Table 2 Survey responses on core research competencies that were improved through the ROMI research track. Respondents selected all competencies that applied to them

Discussion

The mentor-mentee relationship is highly valued in medicine, particularly within the field of radiation oncology due to its small community. However, the vast majority of studies, reviews, and guidelines pertaining to mentorship across all medical specialties focus on residents, fellows, and faculty members [16]. Only 36% of medical students in the clinical years have mentors [17]. This percentage is far lower than the reported 53% of radiation oncology residents with mentors, 87% of whom reported it was critical to their training [13]. There have been many recent studies that describe an increased focus on radiation oncology education within the medical school curriculum [18,19,20,21,22]. This focus on improving exposure and education for medical students is well-founded and supported by our own research, which indicates that radiation oncology mentorship during medical school is critical to the success of students interested in the field.

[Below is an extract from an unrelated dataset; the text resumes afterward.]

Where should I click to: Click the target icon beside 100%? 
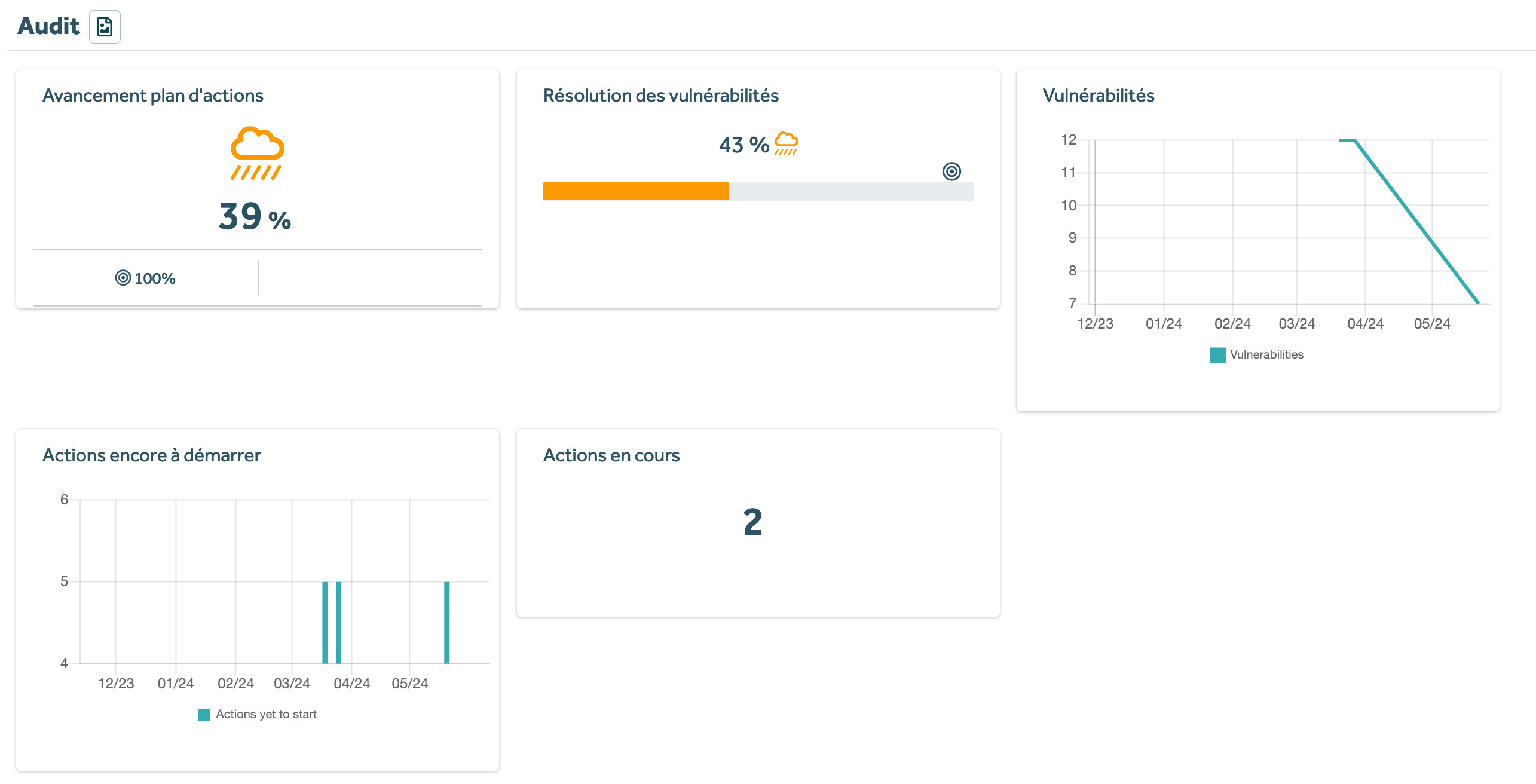[123, 278]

Our formal medical student mentoring initiative had high satisfaction rates, consistent with those seen in formal residency mentoring programs [13]. This program demonstrates the positive impact of mentorship on career choice in radiation oncology. The results of the survey indicate that ROMI also increased exposure to the field of radiation oncology. However, students reported that the medical school was only moderately effective in educating them on the role of a radiation oncologist. This finding is not unique to our institution [19, 23, 24]. In addition to the mentorship program, our radiation oncology department has increased its presence in the medical school through involvement in a student oncology interest group and a radiation oncologist–led preclinical oncology course [25, 26]. We expect that through these formal and informal initiatives, medical student feedback on education in radiation oncology will improve over time. Another significant finding was that mentorship improved the residency application process for students and increased perceived competitiveness when applying for residency. The multifaceted benefits of a formal mentorship program rely on the positive relationships formed between the mentors and mentees. Radiation oncology faculty members should be adequately trained and supported as mentors to allow for the greatest possible impact on their mentees.

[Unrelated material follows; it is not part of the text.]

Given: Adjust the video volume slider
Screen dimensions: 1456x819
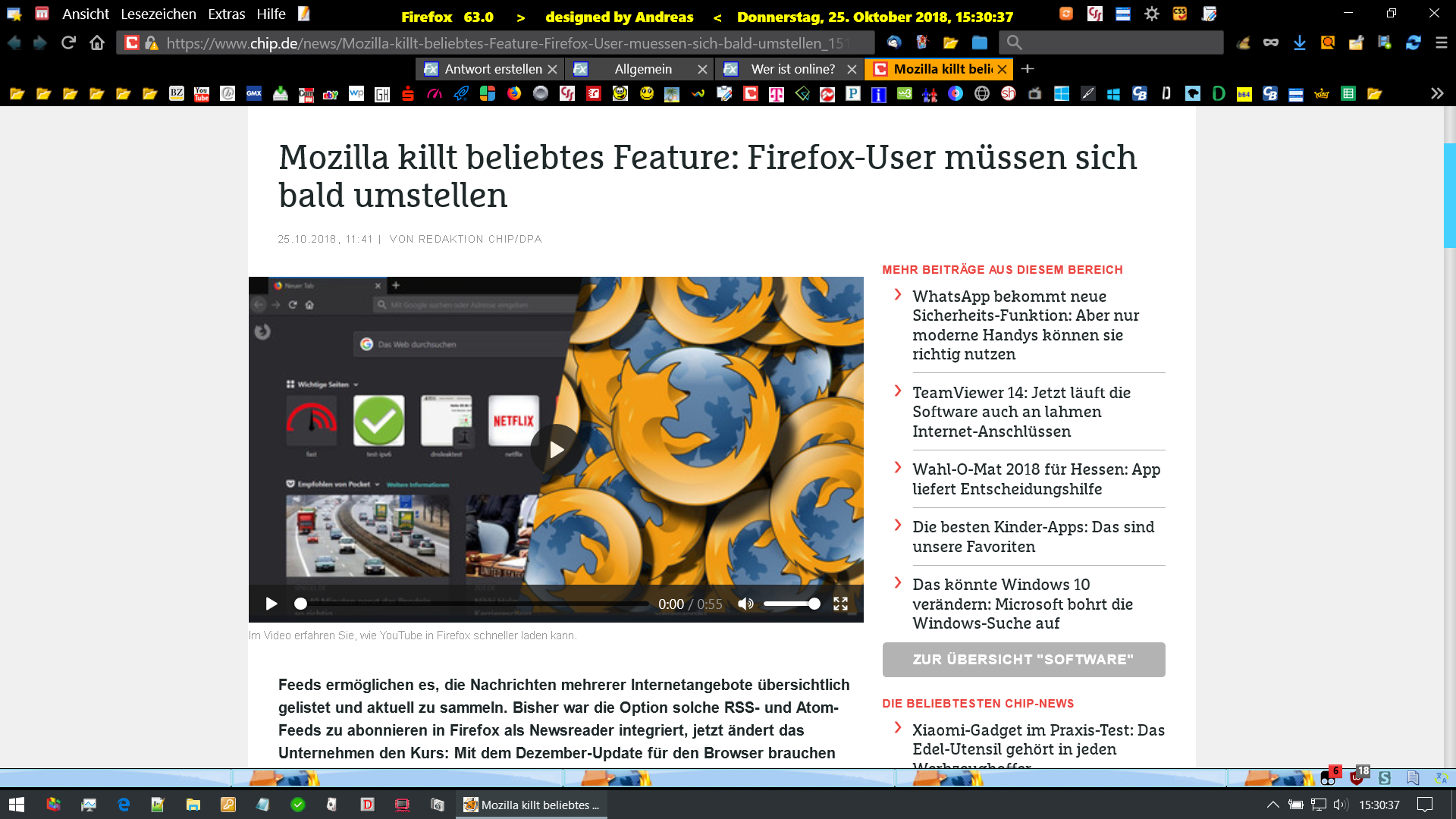Looking at the screenshot, I should coord(792,604).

Radiation oncology residency programs highly value research experience prior to residency application [27]. Our initiative improved mentee confidence in a number of core research competencies, including abstract writing, manuscript writing, presentations, and coordination with colleagues. These are highly valued skills in medicine, and the ability of formal mentorship initiatives to improve confidence in these areas should not be overlooked. Although only a small proportion of respondents were at the attending level, 67% remained in academics while only 33% entered a private practice. Our findings are consistent with previous studies showing mentorship and research experience increased rates of academic practice among physicians [6, 7].

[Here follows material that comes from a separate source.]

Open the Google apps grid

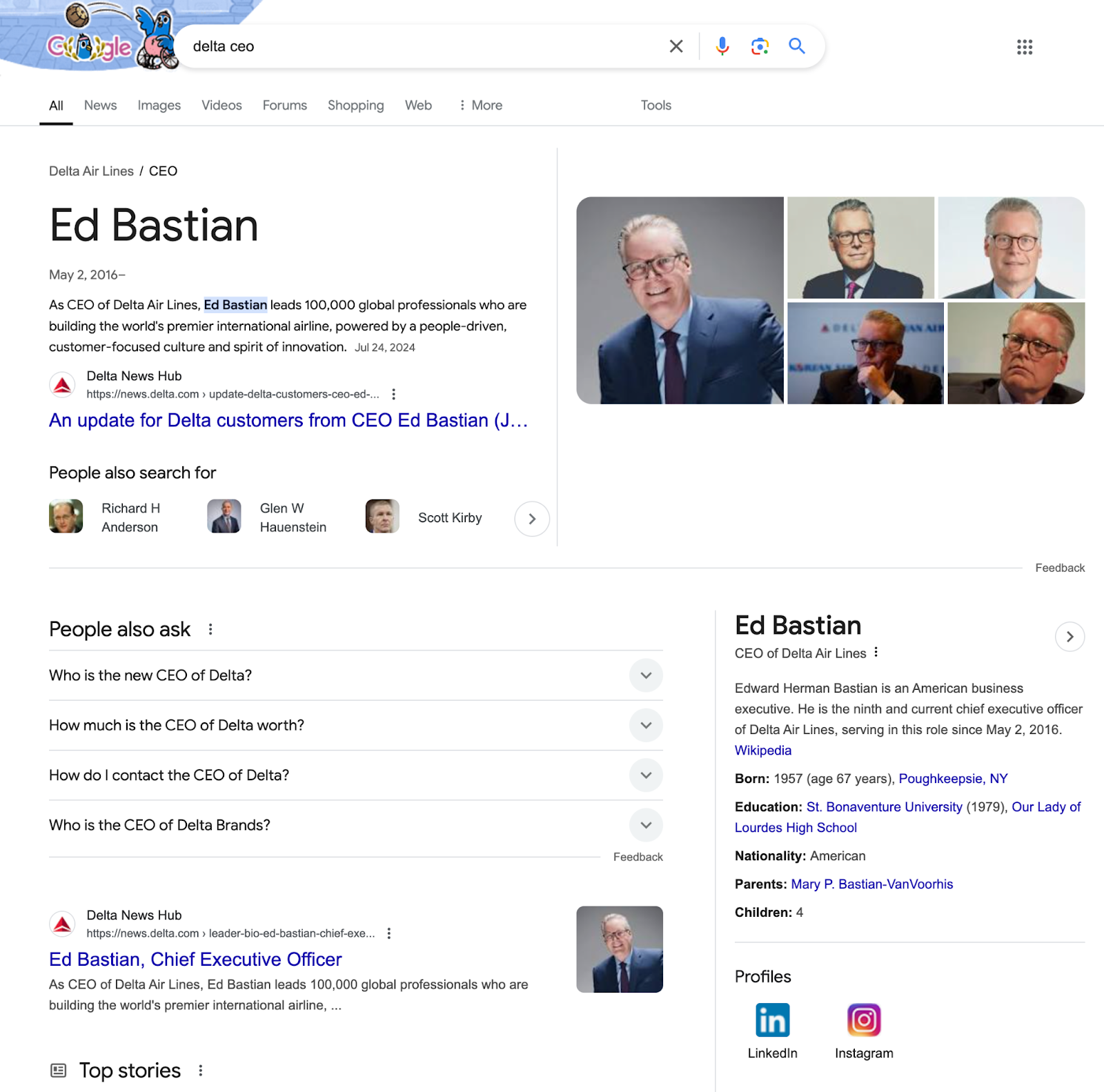click(1025, 47)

This study was limited to the mentorship experience of a single institution with no affiliated radiation oncology residency program. Although the survey response was 100%, not all respondents answered every prompt, which could contribute to response bias. Recall bias is inherent in the survey, especially for respondents who graduated from medical school several years ago. In addition, our study lacks a control group for comparison of survey responses.

The radiation oncology mentoring initiative at our institution has been demonstrated to be a model of success for formal mentoring programs in medical school. Formal mentoring programs have also been shown to maximize benefit for the mentoring relationship compared with informal programs [13]. The positive results from our institution should be used as a guide for the development of medical student mentorship programs by radiation oncology departments nationwide. Widespread implementation of formal mentoring initiatives would enable more rigorous research to be conducted on the benefits to both mentees and mentors.